Reading text
------------
Dadouchos (Δᾳδοῦχος, “torch-holder”): used interchangeably with Lampadephoros, and also the title of the torch-bearing priest of Eleusis.

Selasphoros (Σελασφόρος, “bringing brightness”): Orphic.

Titles of the Underworld

Chthonia (Χθονία, “of the earth / underworld”): her infernal aspect; a title also applied to Demeter and to Persephone. The ambiguity is not accidental.

Aidonaea (Ἀϊδωναία, “of Hades”): her most direct claim on the realm of the dead.

Nekuia / Nekrodegmōn: “she of the dead,” “receiver of the dead.”

Brimo (Βριμώ, “the roaring / raging one”): a title originally belonging to an independent Thessalian chthonic goddess who became identified with Hecate and Persephone. The name shares a root with English “brim”; it evokes something too full, overflowing. In the Argonautica, the name Brimo is a password-like invocation.

Titles of Magic and Night

Pharmakeia / Pharmakis: “drug-mistress,” “sorceress”; Hecate as the patroness of pharmaka, the plants that heal and kill.

Nyktipolos (Νυκτιπόλος, “she who wanders in the night”): an Orphic epithet.

Nyktiboia (“crying out in the night”): Orphic.

Skylakagetis / Skylakitis (“leader of dogs”): a rare but arresting epithet.

Perseis: “daughter of Perses”; used by Apollonius and Ovid when they want to evoke her witch aspect, because Perses puns on “the destroyer.”
------------
The problem
List every epithet given under the heading "Titles of the Underworld" in the text about Hecate's epithets. The entries that follow come from a separate source and are unrelated to the text about Hecate's epithets.

Dataset extract
------------
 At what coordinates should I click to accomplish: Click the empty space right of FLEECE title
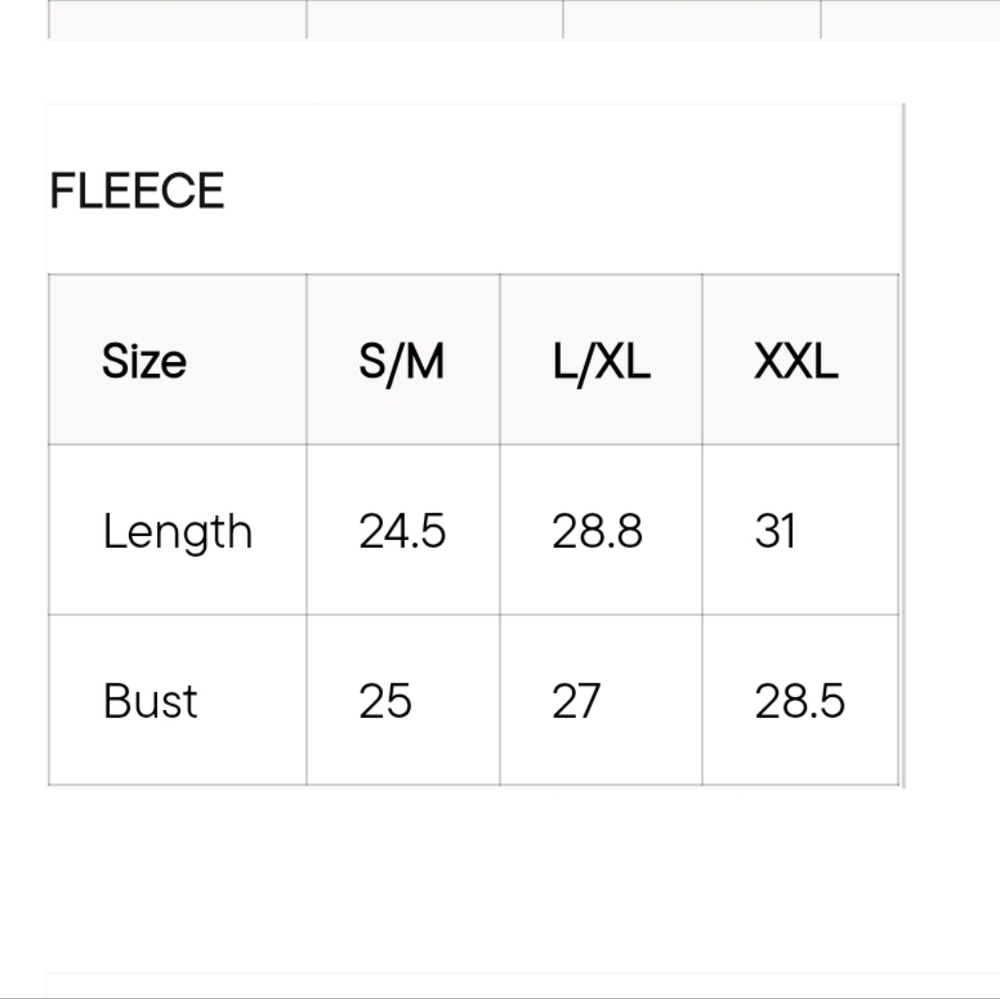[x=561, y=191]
------------
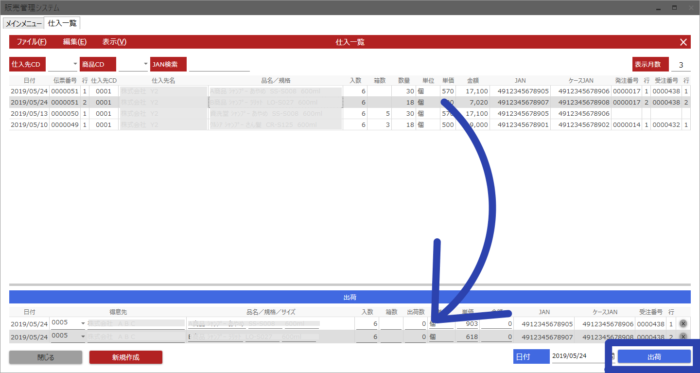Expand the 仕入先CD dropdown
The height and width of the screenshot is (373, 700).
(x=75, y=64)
------------
Solution to the problem
Chthonia, Aidonaea, Nekuia / Nekrodegmōn, Brimo